TensorFlow优化

2019/11/23 posted in  TensorFlow

这段时间,工作当中杂事比较多,有点像充当产品经理,去给算法业务的同学去安利我们最近完成的一些东西,感觉自己几乎没啥提升,希望这样的日子快点过去,公众号也落下了,主要原因是最近事比较多,又加上还迷上了抖音 什么东北酱,周末一躺就过去了。加上最近网上暴力被裁事情、明星猝死,突然发现中年危机可能就要在眼前,作为最老一批90年后,也马上要30了,但是觉得荒废下去好像也是蛮爽的。哎,迷茫而惆怅的中年危机恐怕是真的要到来了。回到正题,好久没有写过技术文章,最近又开始在读XDL的代码,这次我重点关注在底层,真的觉得质量很高,无愧是阿里妈妈吗的工作,但是无奈基础太差,又加上XDL除了代码开头的license生命几乎没有一行注释, 这里如果有XDL的小伙伴看到,希望把注释补一补,东西是不错,但是也要考虑下我们的水平吧。

本章文章是看到XDL代码之后,发现它自己写了自己的内存管理,这块我之前完全不懂,google一波才明白一些,而TensorFlow本身其实也有一些memory allocation的工作,本章会详细说明下BFC这块的工作。

TensorFlow Memory Manage

BFC是Best fit with coalescing的缩写,下面截图是TensorFlow源码config.proto,其中有关于内存、显存管理的注释文档,BFC是dlmalloc的一个简化版本,DLmalloc是啥,大家不明白没关系,直接理解为内存分配上一个特别硬核的工作,当前很多内存分配的算法很多受其影响。【memory allocate是操作系统下特别复杂的一项工作,如要系统了解,建议读读下OS经典教材memoey manage的几章】。

TensorFlow Memory Allocator

BFCAllocator

TensorFlow针对不同的设备,比如cpu下的mkl的allocator,cuda下的allocator,其实现都是有很大的差异的。本文不可能一一详述,仅针对bfc_allocator相关的逻辑进行描述,由于作者在这块经验较少,有任何发现疑问以及问题的请在评论区留言,大家来一起讨论

Allocator: Abstract interface for allocating and deallocating device memory

class Allocator {
 public:
  static constexpr size_t kAllocatorAlignment = 64;

  virtual ~Allocator();

  virtual string Name() = 0;

  virtual void* AllocateRaw(size_t alignment, size_t num_bytes) = 0;

  virtual void* AllocateRaw(size_t alignment, size_t num_bytes,
                            const AllocationAttributes& allocation_attr) {
    return AllocateRaw(alignment, num_bytes);
  }

  virtual void DeallocateRaw(void* ptr) = 0;

  virtual size_t RequestedSize(const void* ptr) const {
    CHECK(false) << "allocator doesn't track sizes";
    return size_t(0);
  }

  virtual size_t AllocatedSize(const void* ptr) const {
    return RequestedSize(ptr);
  }

  virtual int64 AllocationId(const void* ptr) const { return 0; }
  virtual size_t AllocatedSizeSlow(const void* ptr) const {
    if (TracksAllocationSizes()) {
      return AllocatedSize(ptr);
    }
    return 0;
  }

  virtual absl::optional<AllocatorStats> GetStats() { return absl::nullopt; }

  virtual void ClearStats() {}

  virtual void SetSafeFrontier(uint64 count) {}
};



struct AllocationAttributes {
  AllocationAttributes() = default;

  AllocationAttributes(bool no_retry_on_failure, bool allocation_will_be_logged,
                       std::function<uint64()>* freed_by_func)

- [数据内容]:

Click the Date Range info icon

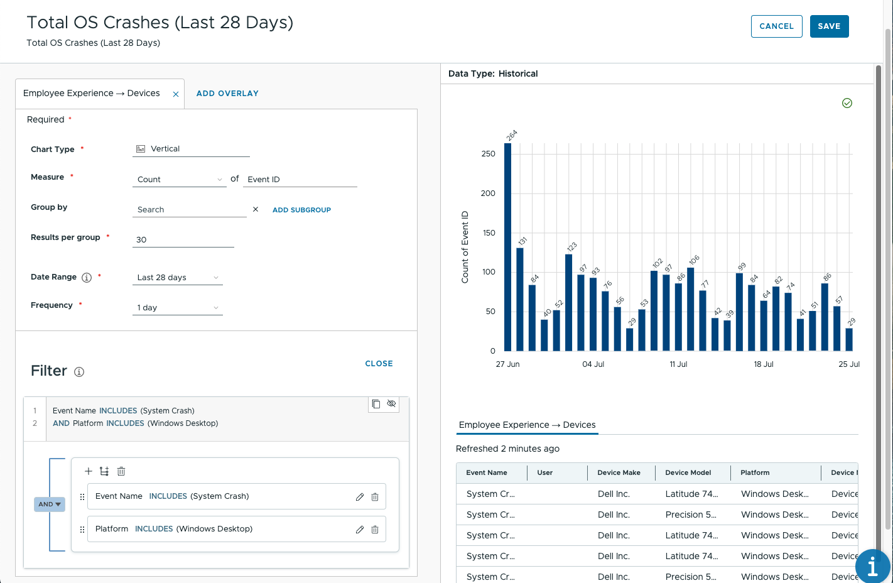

- [任务说明]:
• a. 根据这篇讲TensorFlow内存分配的文章作答:
(i) BFC是哪个英文短语的缩写?
(ii) 代码中 kAllocatorAlignment 被设为多少?
(iii) 作者说明本文只针对哪一部分的逻辑进行描述?
• b. 把文章里的这句话译成英文:“TensorFlow针对不同的设备,比如cpu下的mkl的allocator,cuda下的allocator,其实现都是有很大的差异的。”
• c. 从这篇讲TensorFlow内存分配的文章中原样摘录一段,以“virtual void ClearStats()”开头,到“std::function<uint64()>* freed_by_func)”结束。

- [参考答案]:
• a.
(i) Best fit with coalescing
(ii) 64
(iii) bfc_allocator相关的逻辑

• b. For different devices in TensorFlow, such as the MKL allocator on CPU and the allocator under CUDA, the implementations differ greatly.

• c.
virtual void ClearStats() {}

  virtual void SetSafeFrontier(uint64 count) {}
};



struct AllocationAttributes {
  AllocationAttributes() = default;

  AllocationAttributes(bool no_retry_on_failure, bool allocation_will_be_logged,
                       std::function<uint64()>* freed_by_func)